Saved data entries:
# # # # #

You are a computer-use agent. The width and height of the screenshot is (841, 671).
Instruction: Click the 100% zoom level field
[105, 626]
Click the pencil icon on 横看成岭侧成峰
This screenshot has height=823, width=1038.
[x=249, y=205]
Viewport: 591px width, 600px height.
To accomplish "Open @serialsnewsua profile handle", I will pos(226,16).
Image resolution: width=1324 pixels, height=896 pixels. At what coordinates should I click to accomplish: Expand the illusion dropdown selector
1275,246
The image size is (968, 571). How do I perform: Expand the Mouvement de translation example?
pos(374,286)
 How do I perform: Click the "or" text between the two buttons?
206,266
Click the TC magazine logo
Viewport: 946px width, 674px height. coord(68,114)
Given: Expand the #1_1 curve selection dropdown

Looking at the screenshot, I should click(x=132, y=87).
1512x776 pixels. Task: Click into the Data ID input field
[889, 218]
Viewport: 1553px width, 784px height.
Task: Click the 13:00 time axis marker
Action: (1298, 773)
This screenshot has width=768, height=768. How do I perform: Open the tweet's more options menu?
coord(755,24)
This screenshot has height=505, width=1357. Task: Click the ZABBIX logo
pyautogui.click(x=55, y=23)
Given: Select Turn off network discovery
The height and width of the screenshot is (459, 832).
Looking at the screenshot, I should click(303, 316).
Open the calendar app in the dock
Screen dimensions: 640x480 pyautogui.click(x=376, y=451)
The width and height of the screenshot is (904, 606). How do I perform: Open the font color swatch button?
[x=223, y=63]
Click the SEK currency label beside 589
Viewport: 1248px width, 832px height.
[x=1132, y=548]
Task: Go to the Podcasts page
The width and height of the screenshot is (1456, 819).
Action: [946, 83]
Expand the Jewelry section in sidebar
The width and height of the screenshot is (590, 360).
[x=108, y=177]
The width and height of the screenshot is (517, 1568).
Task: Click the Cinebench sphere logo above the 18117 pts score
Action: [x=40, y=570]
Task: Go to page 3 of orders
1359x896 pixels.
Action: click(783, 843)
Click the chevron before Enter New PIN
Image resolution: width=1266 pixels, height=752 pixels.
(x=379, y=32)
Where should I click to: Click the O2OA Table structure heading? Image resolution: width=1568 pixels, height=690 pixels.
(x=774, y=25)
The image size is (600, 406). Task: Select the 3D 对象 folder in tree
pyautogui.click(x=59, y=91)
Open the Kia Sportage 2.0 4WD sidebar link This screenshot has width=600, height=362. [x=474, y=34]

# # # # #

__Exercise requirements__: Say each line again exactly as it appears above.

__Task solution__:
You are a computer-use agent. The width and height of the screenshot is (841, 671).
Instruction: Click the 100% zoom level field
[105, 626]
Click the pencil icon on 横看成岭侧成峰
This screenshot has height=823, width=1038.
[x=249, y=205]
Viewport: 591px width, 600px height.
To accomplish "Open @serialsnewsua profile handle", I will pos(226,16).
Image resolution: width=1324 pixels, height=896 pixels. At what coordinates should I click to accomplish: Expand the illusion dropdown selector
1275,246
The image size is (968, 571). How do I perform: Expand the Mouvement de translation example?
pos(374,286)
 How do I perform: Click the "or" text between the two buttons?
206,266
Click the TC magazine logo
Viewport: 946px width, 674px height. coord(68,114)
Given: Expand the #1_1 curve selection dropdown

Looking at the screenshot, I should click(x=132, y=87).
1512x776 pixels. Task: Click into the Data ID input field
[889, 218]
Viewport: 1553px width, 784px height.
Task: Click the 13:00 time axis marker
Action: (1298, 773)
This screenshot has width=768, height=768. How do I perform: Open the tweet's more options menu?
coord(755,24)
This screenshot has height=505, width=1357. Task: Click the ZABBIX logo
pyautogui.click(x=55, y=23)
Given: Select Turn off network discovery
The height and width of the screenshot is (459, 832).
Looking at the screenshot, I should click(303, 316).
Open the calendar app in the dock
Screen dimensions: 640x480 pyautogui.click(x=376, y=451)
The width and height of the screenshot is (904, 606). How do I perform: Open the font color swatch button?
[x=223, y=63]
Click the SEK currency label beside 589
Viewport: 1248px width, 832px height.
[x=1132, y=548]
Task: Go to the Podcasts page
The width and height of the screenshot is (1456, 819).
Action: [946, 83]
Expand the Jewelry section in sidebar
The width and height of the screenshot is (590, 360).
[x=108, y=177]
The width and height of the screenshot is (517, 1568).
Task: Click the Cinebench sphere logo above the 18117 pts score
Action: [x=40, y=570]
Task: Go to page 3 of orders
1359x896 pixels.
Action: click(783, 843)
Click the chevron before Enter New PIN
Image resolution: width=1266 pixels, height=752 pixels.
(x=379, y=32)
Where should I click to: Click the O2OA Table structure heading? Image resolution: width=1568 pixels, height=690 pixels.
(x=774, y=25)
The image size is (600, 406). Task: Select the 3D 对象 folder in tree
pyautogui.click(x=59, y=91)
Open the Kia Sportage 2.0 4WD sidebar link This screenshot has width=600, height=362. [x=474, y=34]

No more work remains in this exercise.